Deep dive into the Write Path: from the Memtable to Level 0¶

This section covers HedgeDB’s write path: how data flows from a put(key, value) call to a Level 0 SST on disk, with a focus on the concurrency design that keeps parallel writes fast.

Memtables and WALs¶

Brief recall¶

The Memtable is the in-memory data structure of the LSM-tree holding the most recent Key-Values. Similarly to an LRU-Cache, the Memtable is the first area being checked on look-up operations. It also acts as a buffer to amortize insertion cost; of course, it cannot grow indefinitely, but only up to a pre-defined capacity, usually in the 16-128 MB range. After it gets full, the Memtable is flushed to disk (and transformed to an SST). This fresh SST file is now ready to be pushed to LSM-tree Level 0.

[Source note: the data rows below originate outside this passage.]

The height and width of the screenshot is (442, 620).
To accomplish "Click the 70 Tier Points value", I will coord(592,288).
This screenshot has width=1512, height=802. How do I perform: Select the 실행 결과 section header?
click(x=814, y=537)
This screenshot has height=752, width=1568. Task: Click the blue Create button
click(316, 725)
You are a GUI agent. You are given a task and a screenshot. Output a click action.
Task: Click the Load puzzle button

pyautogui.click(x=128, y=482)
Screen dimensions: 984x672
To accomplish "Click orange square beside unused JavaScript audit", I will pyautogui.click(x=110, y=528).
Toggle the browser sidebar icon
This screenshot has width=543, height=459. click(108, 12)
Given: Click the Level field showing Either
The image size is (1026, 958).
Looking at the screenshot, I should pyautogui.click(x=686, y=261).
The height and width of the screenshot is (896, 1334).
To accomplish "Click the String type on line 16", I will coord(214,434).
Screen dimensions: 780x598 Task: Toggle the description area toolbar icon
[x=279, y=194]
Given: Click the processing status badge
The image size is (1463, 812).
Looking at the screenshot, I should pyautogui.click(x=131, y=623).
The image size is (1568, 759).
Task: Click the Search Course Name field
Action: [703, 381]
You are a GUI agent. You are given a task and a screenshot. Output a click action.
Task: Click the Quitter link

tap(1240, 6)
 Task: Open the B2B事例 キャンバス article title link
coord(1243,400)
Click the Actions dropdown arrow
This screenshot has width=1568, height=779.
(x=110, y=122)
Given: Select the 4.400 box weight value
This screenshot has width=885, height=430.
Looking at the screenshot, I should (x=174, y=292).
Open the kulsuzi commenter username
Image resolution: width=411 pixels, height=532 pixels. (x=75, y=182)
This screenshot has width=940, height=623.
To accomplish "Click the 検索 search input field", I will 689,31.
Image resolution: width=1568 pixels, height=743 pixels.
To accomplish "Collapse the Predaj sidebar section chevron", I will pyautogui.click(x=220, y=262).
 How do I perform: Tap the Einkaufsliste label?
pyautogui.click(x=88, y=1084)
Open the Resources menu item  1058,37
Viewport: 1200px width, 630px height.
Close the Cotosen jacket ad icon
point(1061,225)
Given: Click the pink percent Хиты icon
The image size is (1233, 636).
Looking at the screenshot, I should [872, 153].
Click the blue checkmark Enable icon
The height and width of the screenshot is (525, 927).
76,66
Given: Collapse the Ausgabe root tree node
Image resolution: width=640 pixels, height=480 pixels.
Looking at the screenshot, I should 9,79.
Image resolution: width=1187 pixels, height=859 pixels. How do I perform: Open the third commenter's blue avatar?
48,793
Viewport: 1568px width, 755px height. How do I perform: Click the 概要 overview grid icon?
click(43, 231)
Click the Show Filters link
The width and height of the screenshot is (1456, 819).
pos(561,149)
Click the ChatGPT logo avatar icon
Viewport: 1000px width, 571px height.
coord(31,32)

To ensure persistency, every new insertion is appended to a file on disk, the Write-Ahead Log: this way, on crash or power-loss events, replaying the WAL allows restoring the database’s state just before it crashed.

Memtable and WAL organization¶

In the image above is exemplified the Memtable WAL architecture in HedgeDB: the Memtable is shared and accepts parallel writes by multiple threads. Each thread appends to its own WAL file, minimizing lock contention at file-descriptor level.

Double-Buffered Memtable¶

In HedgeDB every insertion is directed to the Active Memtable (and the associated WALs), but there is also a second Pipelined Memtable. Both Active and Pipelined Memtable have their own set of WAL files. When the Active Memtable is scheduled for being flushed, the Pipelined gets promoted to the Active (which is implemented just as an exchange operation) and the Writers can continue operating with very negligible wait time.

This impacts performance positively: the job of allocating the Pending and resetting the WAL files involves a few syscalls that might be expensive, so the Pending Memtable is prepared asynchronously from a background worker.

The Put Operation state machine¶

The following diagram describes the Put operation state machine needed for coordinating the Memtable updates and flushes between parallel threads.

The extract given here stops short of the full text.